Беспристрастный наблюдатель, направляющийся с вокзала в Дувр через Фолкстон, отметил бы скорее всего следующее. Мистер Пертуи и его помощник вошли в вагон вместе — последний при этом пропустил первого вперед, — но на основании этого жеста вежливости нельзя было бы предположить, что этих двоих связывает что-либо, кроме факта совместной поездки. На протяжении всего пути мистер Пертуи читал газету, делал огрызком старого карандаша какие-то заметки в блокноте, сжимая набалдашник трости с такой яростью, что, кажется, ослабь он хватку хоть ненамного, и она покатится по полу. Грейс смотрел в окно, бросая при этом изредка восхищенные взгляды на юную даму в муслиновом платье, которую сопровождал на побережье пожилой господин в котелке, и в конце концов заснул с открытым ртом, что вызвало у его хозяина тайное отвращение.
В Фолкстоне, где задувал ветер с моря, юная дама в муслиновом платье, сойдя на платформу и с наслаждением подставив ему раскрасневшееся лицо, схватилась за поля шляпы, чтобы не дать ей улететь. Здесь связь между мистером Пертуи и его спутником проявилась более явственно, ибо в город они двинулись вместе, точнее, мистер Пертуи шагал впереди, Грейс кротко следовал за ним, при этом первый время от времени бросал через плечо какие-то отрывистые замечания, иногда долетавшие до второго, а иногда и нет, в зависимости от шума ветра. По правде говоря, как только поезд отошел от вокзала Лондон-Бридж, свойственная мистеру Пертуи уверенность в себе оставила его. Он понимал, что затеянное им дело связано с большим риском, и это немного пугало. Но поделиться своими опасениями с Грейсом он не мог. Мистер Пертуи, погруженный в свои мысли, шел, не отрывая взгляда от дороги. Грейс же непринужденно прокладывал себе путь в толпе людей, то ли возвращающихся, то ли направляющихся на эспланаду. Так они добрались наконец до отеля «Павильон», где мистер Пертуи, посмотрев на часы и отметив про себя, что пароход отшвартуется часа через два, предложил своему спутнику перекусить. Что до меня, то ничего нет лучше, чем поужинать в летний день пораньше, особенно если у тебя столик с видом на море, но не думаю, что мистер Пертуи поел с таким уж аппетитом. С официантом он разговаривал довольно неприветливо и, проглотив порцию жареной индюшатины, погрузился в глубокое молчание. Грейс же, судя по виду, потрапезничал как раз с наслаждением, заказал добавку и велел официанту справиться у оркестрантов («Павильон» — заведение солидное), не сыграют ли марш «Гэриоуэн».
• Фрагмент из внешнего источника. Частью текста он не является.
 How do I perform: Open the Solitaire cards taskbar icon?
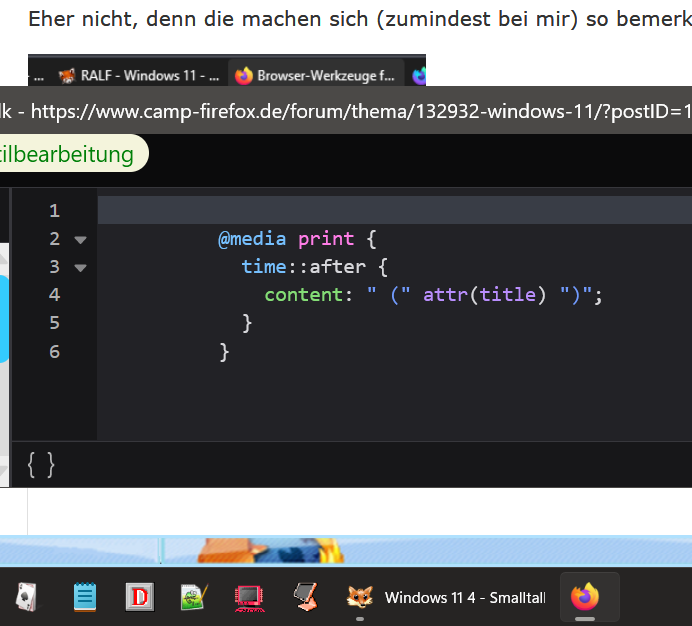[25, 597]
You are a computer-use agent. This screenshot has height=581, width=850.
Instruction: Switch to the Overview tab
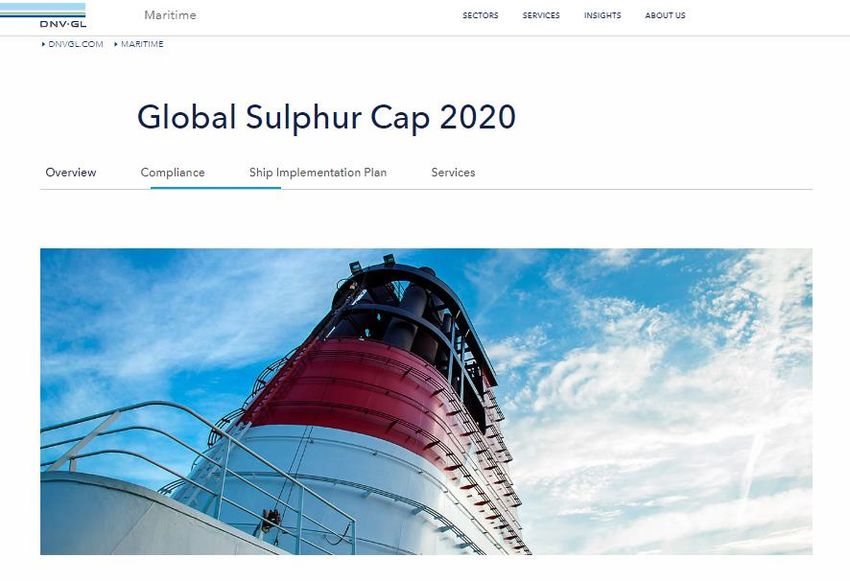pos(71,172)
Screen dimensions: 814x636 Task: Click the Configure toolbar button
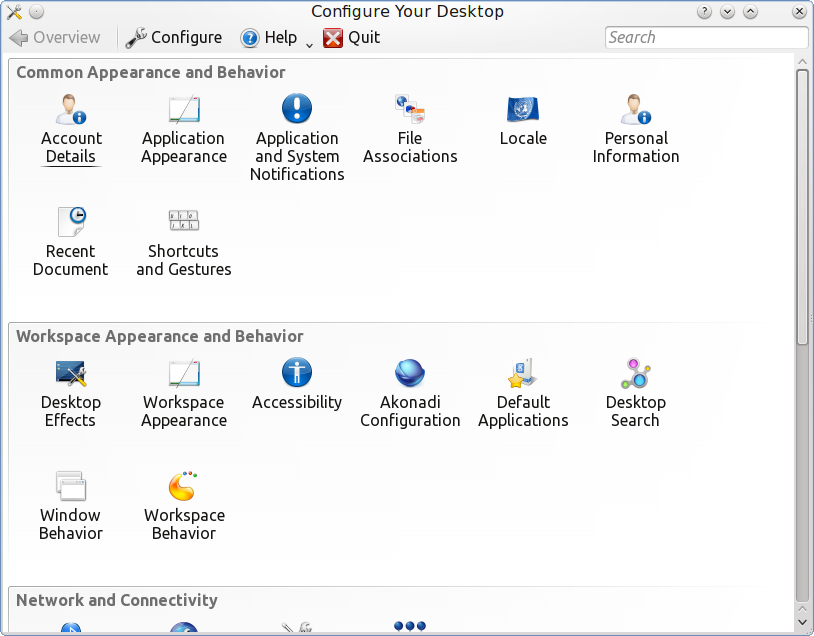pos(174,38)
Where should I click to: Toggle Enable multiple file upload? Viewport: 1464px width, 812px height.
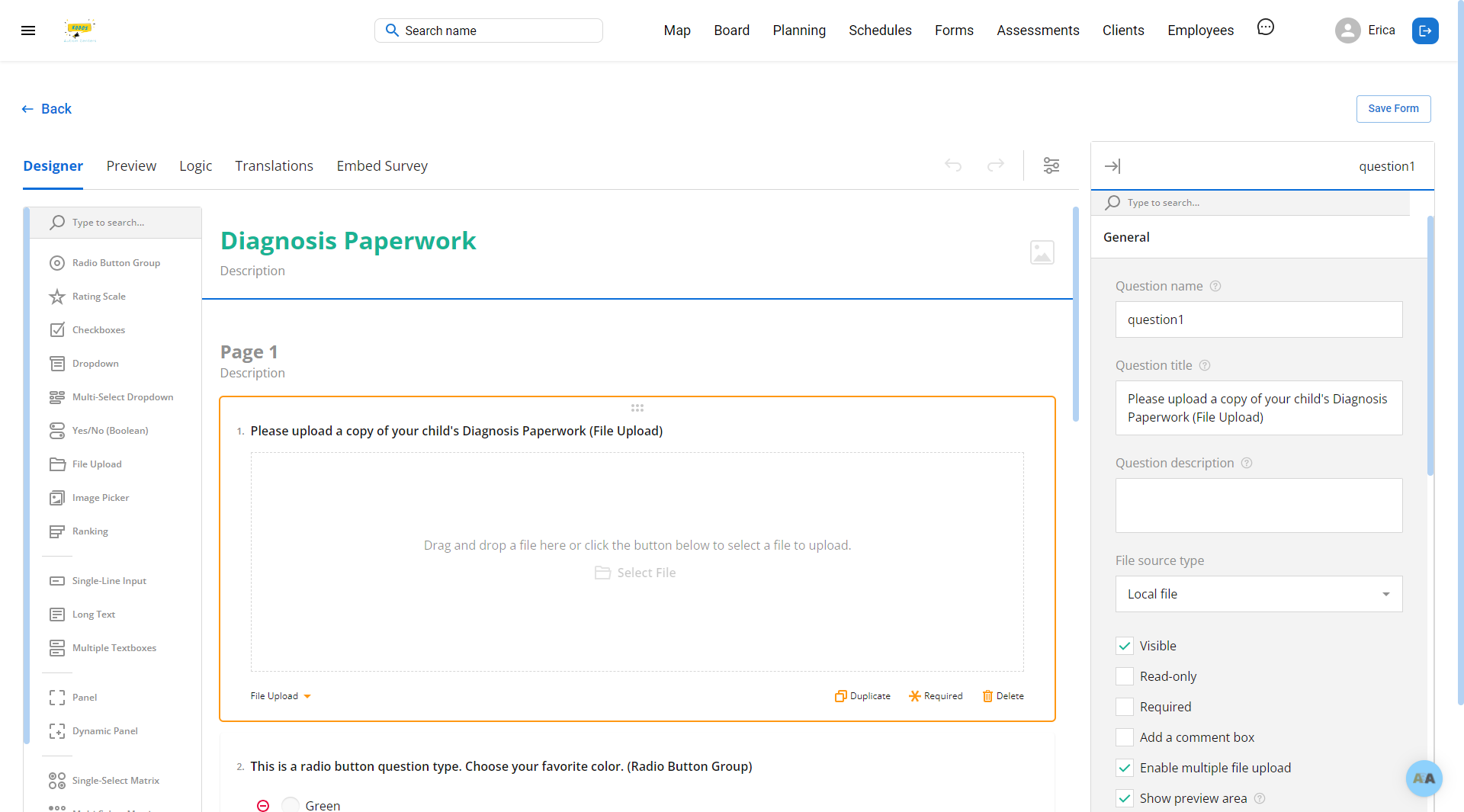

Но вот вдали прозвучал гудок парохода. Мистер Пертуи, выйдя из задумчивости, с подозрением осмотрел стол, будто не мог представить, каким образом оказались на нем все эти тарелки, блюда и бокалы, велел принести счет и расплатился. Миновав гостиничный вестибюль, они вышли на оживленную улицу и направились в сторону пристани. Как отметил бы все тот же случайный наблюдатель, поведение Грейса претерпело радикальные изменения — теперь он шел вплотную с мистером Пертуи и слова его, особенно некоторые, ловил с чрезвычайным вниманием. На пристани, когда они добрались до нее, оказалось полно народу: пассажиры, носильщики, обыкновенные прохожие, заглянувшие сюда, чтобы освежиться. Вдали виднелся серый массив парохода, медленно направляющегося к месту своей швартовки. У мистера Пертуи поднялось настроение — он знал, что толпа поспособствует осуществлению его замысла не хуже, чем безлюдность.